Surabaya (beritajatim. com) – Setelah sembilan orang pegawai Pengadilan Negeri (PN) Surabaya dinyatakan reaktif saat rapid tes beberapa waktu lalu, yang kemudian ditindaklanjuti dengan tes swab, kini kabar beredar di dunia kantor yang ada di ustaz Arjuna Surabaya ini bahwa 4 orang dinyatakan positif Covid-19.

Sumber  beritajatim. com  membicarakan bahwa empat orang tersebut merupakan tiga orang Panitera Pengganti (PP) dan satu orang pegawai honorer.

Kontan kabar itu membuat para pegawai di PN Surabaya panik lantaran belum ada keputusan dari pihak PN apakah melakukan lockdown atau ada kebijaksanaan lainnya.
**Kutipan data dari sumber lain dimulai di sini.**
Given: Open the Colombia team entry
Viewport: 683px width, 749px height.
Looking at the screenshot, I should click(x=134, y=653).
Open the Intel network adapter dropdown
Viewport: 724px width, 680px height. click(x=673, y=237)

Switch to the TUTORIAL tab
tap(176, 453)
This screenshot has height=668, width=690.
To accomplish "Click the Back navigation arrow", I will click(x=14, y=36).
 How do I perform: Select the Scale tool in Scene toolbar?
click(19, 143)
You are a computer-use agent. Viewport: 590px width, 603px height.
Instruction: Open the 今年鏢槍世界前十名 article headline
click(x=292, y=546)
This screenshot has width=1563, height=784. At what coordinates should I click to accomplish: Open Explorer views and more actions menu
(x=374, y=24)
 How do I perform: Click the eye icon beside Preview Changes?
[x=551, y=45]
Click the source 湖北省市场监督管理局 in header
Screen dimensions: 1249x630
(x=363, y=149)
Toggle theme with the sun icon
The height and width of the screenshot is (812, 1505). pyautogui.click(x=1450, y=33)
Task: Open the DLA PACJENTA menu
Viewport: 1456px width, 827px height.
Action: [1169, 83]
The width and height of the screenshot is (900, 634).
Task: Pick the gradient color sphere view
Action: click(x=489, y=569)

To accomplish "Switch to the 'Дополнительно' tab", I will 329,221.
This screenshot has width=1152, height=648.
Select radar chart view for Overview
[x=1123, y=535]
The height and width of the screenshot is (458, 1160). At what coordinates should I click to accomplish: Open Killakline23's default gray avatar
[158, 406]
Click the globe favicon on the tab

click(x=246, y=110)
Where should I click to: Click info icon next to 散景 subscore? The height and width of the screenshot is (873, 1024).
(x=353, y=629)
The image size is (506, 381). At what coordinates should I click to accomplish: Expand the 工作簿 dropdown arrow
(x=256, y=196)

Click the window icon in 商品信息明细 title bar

Humas PN Surabaya Martin Ginting saat dikonfirmasi menyatakan bahwa pihaknya saat tersebut sedang berkoordinasi dengan ketua PN Surabaya untuk mengambil langkah.

“Saya sendiri belum tau pasti kabar tersebut (pegawai dengan positif), sebab sekarang hari libur. Yang jelas kan sabtu minggu sudah libur dan itu arah dari lockdown, kalau untuk hari Senin masih kita koordinasikan dengan pak ketua, ” ujarnya, Sabtu (8/8/2020).

Sebelumnya, PN Surabaya melakukan rapid tes terhadap 300 seluruh aparatur PN Surabaya setelah sebelumnya utama hakim dinyatakan positif. Dari rapid tersebut, sembilan orang dinyatakan reaktif.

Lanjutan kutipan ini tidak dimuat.